▸ **Passage to read**:
- - - - -

ThePrint looks at different types of antibody tests, what they measure, and why they cannot predict the future.
Also read: What are Covid antibody titer tests and why they are important during vaccination drive
How antibodies work, and how they are measured
When a person gets infected, the first antibody produced as the immune system kicks into action is ‘IgM’. These start to be produced about a week into the infection, reach peak levels at three weeks, and decline very quickly, at which point, ‘IgG’ antibodies start to get produced. These are the more important antibodies that are responsible for protection, especially in the long term. These antibodies climb in levels from four to eight weeks after infection. Subsequently, they decline comparatively slowly.
IgM and IgG are ‘binding’ antibodies which physically bind their Y-shaped structure to the proteins on the virus, flagging it and causing macrophage cells to destroy it. They can also attract natural killer cells to come and destroy cells that are infected with the virus. They simply act as markers and may not interfere with the infectivity of the virus.
A subset called ‘neutralising’ antibodies can affect the virus’ ability to infect cells by preventing it from undergoing the structural changes required to enter a host cell. Protection against infections occurs in the form of blocking viral infection and/or replication.
For Covid-19, at the moment, it is not known which antibody protects against the virus, and to what extent, but experts say it is likely to be neutralising antibodies. A majority of neutralising antibodies are IgG.
Antibody tests in the market today indicate the presence of IgM or IgG antibodies, and sometimes IgA, which are produced after IgM and play a key role in protecting mucous membranes around the body. These antibodies, in turn, reveal past exposure or immune response after vaccination. These tests measure binding antibodies, and are used in sero-surveys to measure exposure.
There is no standardised test available today that can measure neutralising antibodies, and thus, protection.
Types of antibody tests
The ‘sensitivity’ of a test is its ability to pick up antibodies, while its ‘specificity’ is the ability to pick up the correct antibodies produced in response to the SARS-CoV-2 virus (and not other coronaviruses). A low sensitivity provides false negatives, while a low specificity gives false positives.

- - - - -

▸ **Supplied material**:
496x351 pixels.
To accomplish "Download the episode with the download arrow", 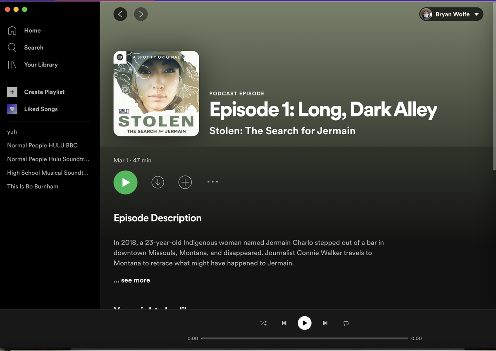I will tap(157, 182).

- - - - -

▸ **What you have to do**:
Can you retype the antibody test passage word for word, between "Also read: What" and "decline comparatively slowly.", inclusive?

▸ **Response**:
Also read: What are Covid antibody titer tests and why they are important during vaccination drive
How antibodies work, and how they are measured
When a person gets infected, the first antibody produced as the immune system kicks into action is ‘IgM’. These start to be produced about a week into the infection, reach peak levels at three weeks, and decline very quickly, at which point, ‘IgG’ antibodies start to get produced. These are the more important antibodies that are responsible for protection, especially in the long term. These antibodies climb in levels from four to eight weeks after infection. Subsequently, they decline comparatively slowly.